For fellow travelers in public health economics, this post provides a quick update on resources for publishing and funding research on these topics. First, the publishing frontier: I am guest-editing an upcoming supplemental issue of the American Journal of Public Health devoted to the topic of advances in public health services and systems research (PHSSR). This issue is being developed with support provided by the Robert Wood Johnson Foundation and the U.S. Centers for Disease Control and Prevention. We are especially interested in studies examining health and economic consequences of organizational strategies, funding mechanisms, workforce models, policy/legal approaches, and health IT applications deployed in public health settings. The extended deadline for submitting manuscripts is May 15, 2014, and more information is available here.

Next, the funding frontier: I have recently added a page to this blog that highlights research funding opportunities relevant to public health economics. This page is far from a comprehensive inventory at this stage, but I will be building it over time as I have time.

Speaking of research funding, for those who may have missed it, an interesting item was included in the President’s FY2015 budget request submitted to Congress earlier this month. A $5 million request for public health systems research at the U.S. Centers for Disease Control and Prevention was included in the HHS budget request, as authorize by Section 4301 of the ACA. As the request explains: “CDC will undertake research that seeks to identify the economic and budgetary impacts of public health interventions; expand data on health care utilization and effectiveness; and inform how public health should evolve and public health and health care should collaborate as the health care delivery system transforms.” This blog will keep track of any research findings that flow from this federal initiative, should it be implemented.

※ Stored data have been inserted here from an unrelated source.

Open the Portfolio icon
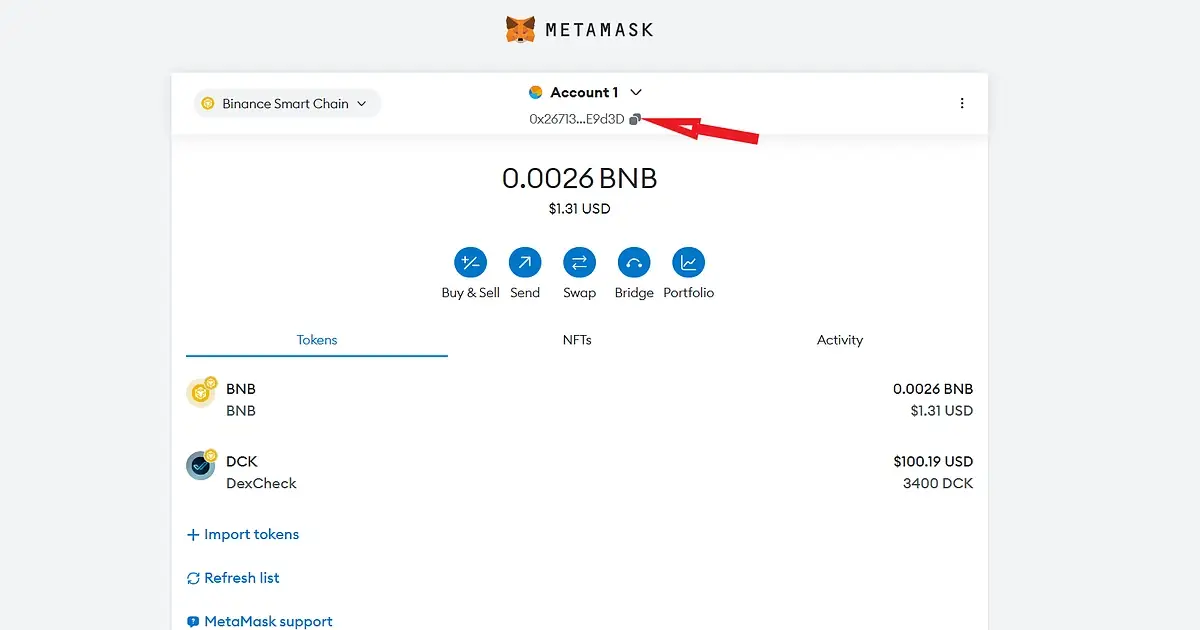Image resolution: width=1200 pixels, height=630 pixels. click(689, 264)
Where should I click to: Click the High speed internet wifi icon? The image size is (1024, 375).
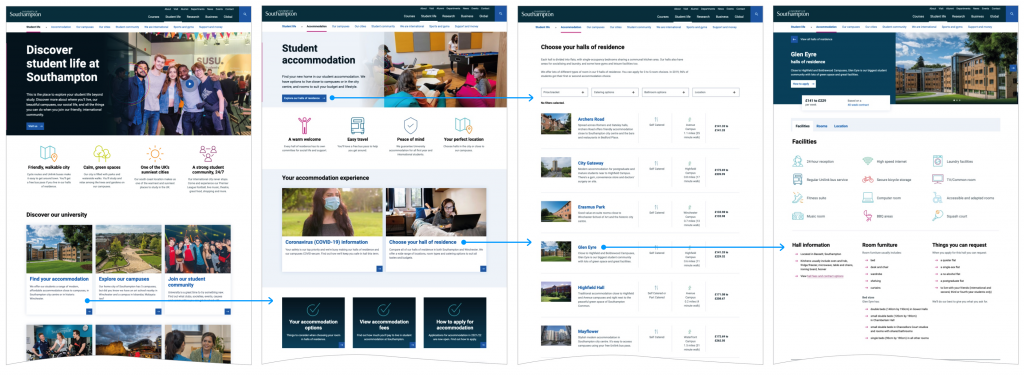point(867,161)
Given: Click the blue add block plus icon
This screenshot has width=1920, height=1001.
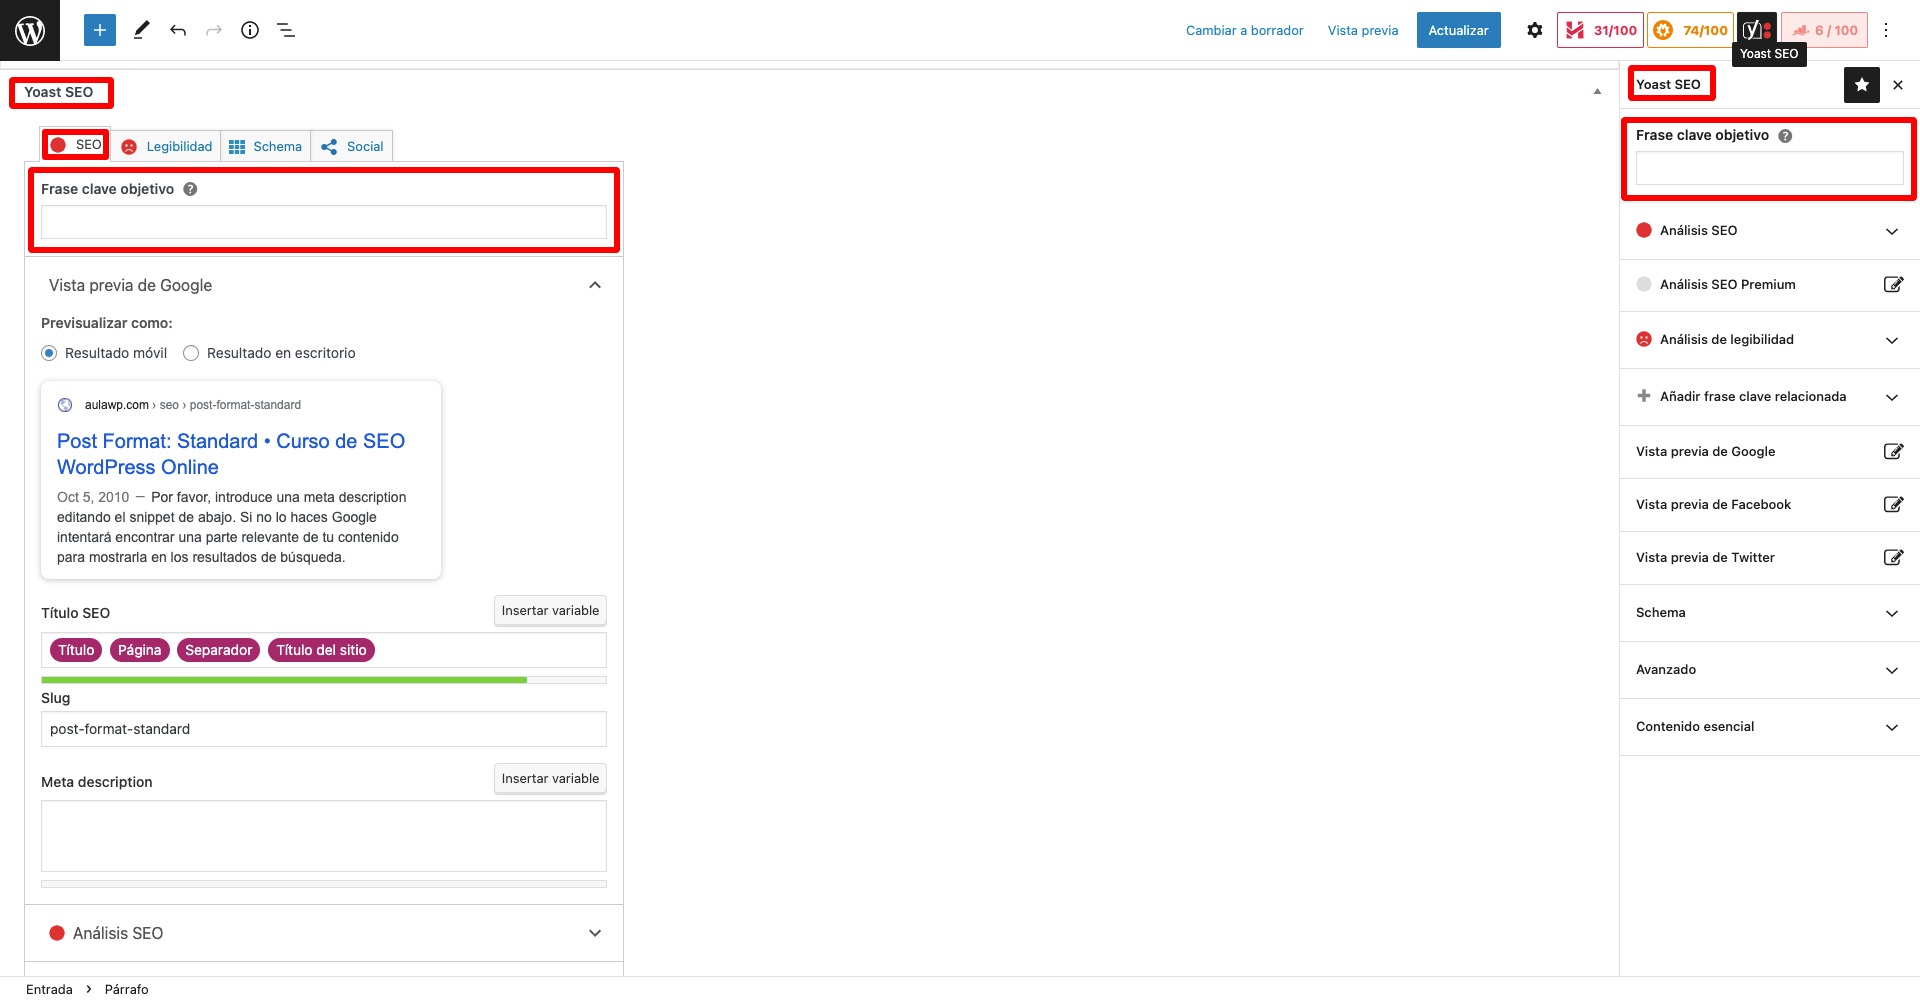Looking at the screenshot, I should 100,30.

Public Health Stimulus Spending and Healthcare Associated Infections

Can investments in public health infrastructure help solve big-ticket problems within the medical care system? A new study suggests an affirmative answer when it comes to healthcare associated infections. The controversial federal stimulus package known as the American Recovery and Reinvestment Act of 2009 included a small program aimed at the big problem of HAIs, the potentially lethal and increasingly drug-resistant pathogens that people acquire as a byproduct of receiving care in hospitals and other health care settings. Stimulus allocated approximately $36 million to a problem that generates an estimated $30 billion in hospital costs alone each year. Researchers from CDC and Emory analyzed the effects of this stimulus spending in a new paper appearing in the current issue of AJPH.

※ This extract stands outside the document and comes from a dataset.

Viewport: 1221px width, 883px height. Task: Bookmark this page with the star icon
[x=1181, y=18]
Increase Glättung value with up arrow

Notably, this federal HAI prevention program did not funnel resources directly to hospitals and other health care settings. The pool of funds was far too small for that. Rather, the outlays flowed to state public health agencies to allow them to build state-wide surveillance infrastructure for detecting and reporting HAIs, conduct trainings for health care personnel on infection control practices, form collaboratives among hospitals and other health care stakeholders to collectively plan and implement evidence-based prevention strategies, and monitor and evaluate progress.

The study finds that stimulus-funding significantly improved public health agency capacity to support HAI prevention activities, resulting in reductions in catheter-associated urinary tract infections (CAUTIs). In particular, states that received higher levels of program funding to implement CAUTI prevention collaboratives achieved larger reductions in CAUTI infection rates compared to states without these collaboratives. Infection rates for two other types of HAIs also declined during the study period, but these changes appeared to occur independently of stimulus funding levels and program activities.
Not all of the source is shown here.